** start Exercise data **
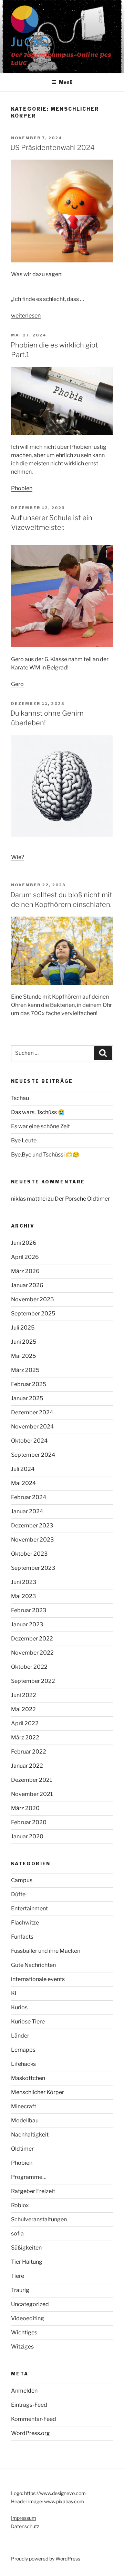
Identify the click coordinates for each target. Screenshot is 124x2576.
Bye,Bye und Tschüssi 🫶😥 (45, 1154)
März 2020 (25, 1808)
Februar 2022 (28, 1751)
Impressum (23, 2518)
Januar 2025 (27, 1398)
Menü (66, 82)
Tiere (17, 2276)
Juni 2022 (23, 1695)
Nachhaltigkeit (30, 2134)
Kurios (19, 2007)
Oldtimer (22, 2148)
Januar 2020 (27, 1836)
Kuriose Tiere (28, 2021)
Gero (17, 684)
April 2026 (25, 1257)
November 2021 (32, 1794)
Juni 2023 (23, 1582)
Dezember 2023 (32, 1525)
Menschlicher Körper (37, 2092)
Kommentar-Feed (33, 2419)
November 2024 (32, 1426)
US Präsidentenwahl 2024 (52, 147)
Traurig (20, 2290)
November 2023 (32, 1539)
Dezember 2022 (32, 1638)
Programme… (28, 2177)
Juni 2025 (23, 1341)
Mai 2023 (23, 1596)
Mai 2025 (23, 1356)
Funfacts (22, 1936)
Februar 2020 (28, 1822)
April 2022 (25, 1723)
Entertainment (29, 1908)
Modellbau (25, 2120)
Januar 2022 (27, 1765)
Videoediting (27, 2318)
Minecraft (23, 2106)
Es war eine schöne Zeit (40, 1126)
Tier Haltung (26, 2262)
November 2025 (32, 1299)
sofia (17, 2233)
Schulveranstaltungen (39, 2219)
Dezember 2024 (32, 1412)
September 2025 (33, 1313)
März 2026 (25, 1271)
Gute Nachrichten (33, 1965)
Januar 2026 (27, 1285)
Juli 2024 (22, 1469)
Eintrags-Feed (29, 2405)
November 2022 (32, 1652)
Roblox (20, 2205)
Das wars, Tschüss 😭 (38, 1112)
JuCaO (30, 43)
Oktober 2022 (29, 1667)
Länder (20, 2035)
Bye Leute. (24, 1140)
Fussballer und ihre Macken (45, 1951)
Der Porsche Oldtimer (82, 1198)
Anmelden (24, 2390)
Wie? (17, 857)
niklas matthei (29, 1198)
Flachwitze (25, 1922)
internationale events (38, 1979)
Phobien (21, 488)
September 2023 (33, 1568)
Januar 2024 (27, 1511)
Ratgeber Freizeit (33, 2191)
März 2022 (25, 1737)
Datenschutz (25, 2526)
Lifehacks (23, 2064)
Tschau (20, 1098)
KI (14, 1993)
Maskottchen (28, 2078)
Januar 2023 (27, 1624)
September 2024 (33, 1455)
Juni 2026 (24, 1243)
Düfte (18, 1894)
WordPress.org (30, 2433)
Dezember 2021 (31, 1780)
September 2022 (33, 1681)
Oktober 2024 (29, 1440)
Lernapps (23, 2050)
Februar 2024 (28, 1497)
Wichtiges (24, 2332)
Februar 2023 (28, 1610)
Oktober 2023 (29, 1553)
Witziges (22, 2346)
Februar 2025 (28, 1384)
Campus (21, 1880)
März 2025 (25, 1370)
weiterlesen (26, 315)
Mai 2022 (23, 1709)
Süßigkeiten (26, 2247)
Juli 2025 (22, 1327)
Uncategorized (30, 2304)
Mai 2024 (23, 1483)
** end Exercise data **
> [Goal of the exercise] Please rewrite the entries from the start through the line containing "November 2021 (32, 1794)", swapping "Januar" for "January" and leaving everything else unchanged. Leave out the pictures.

> [Task solution]
Identify the click coordinates for each target. Screenshot is 124x2576.
Bye,Bye und Tschüssi 🫶😥 (45, 1154)
März 2020 (25, 1808)
Februar 2022 (28, 1751)
Impressum (23, 2518)
January 2025 (27, 1398)
Menü (66, 82)
Tiere (17, 2276)
Juni 2022 (23, 1695)
Nachhaltigkeit (30, 2134)
Kurios (19, 2007)
Oldtimer (22, 2148)
January 2020 (27, 1836)
Kuriose Tiere (28, 2021)
Gero (17, 684)
April 2026 (25, 1257)
November 2021 (32, 1794)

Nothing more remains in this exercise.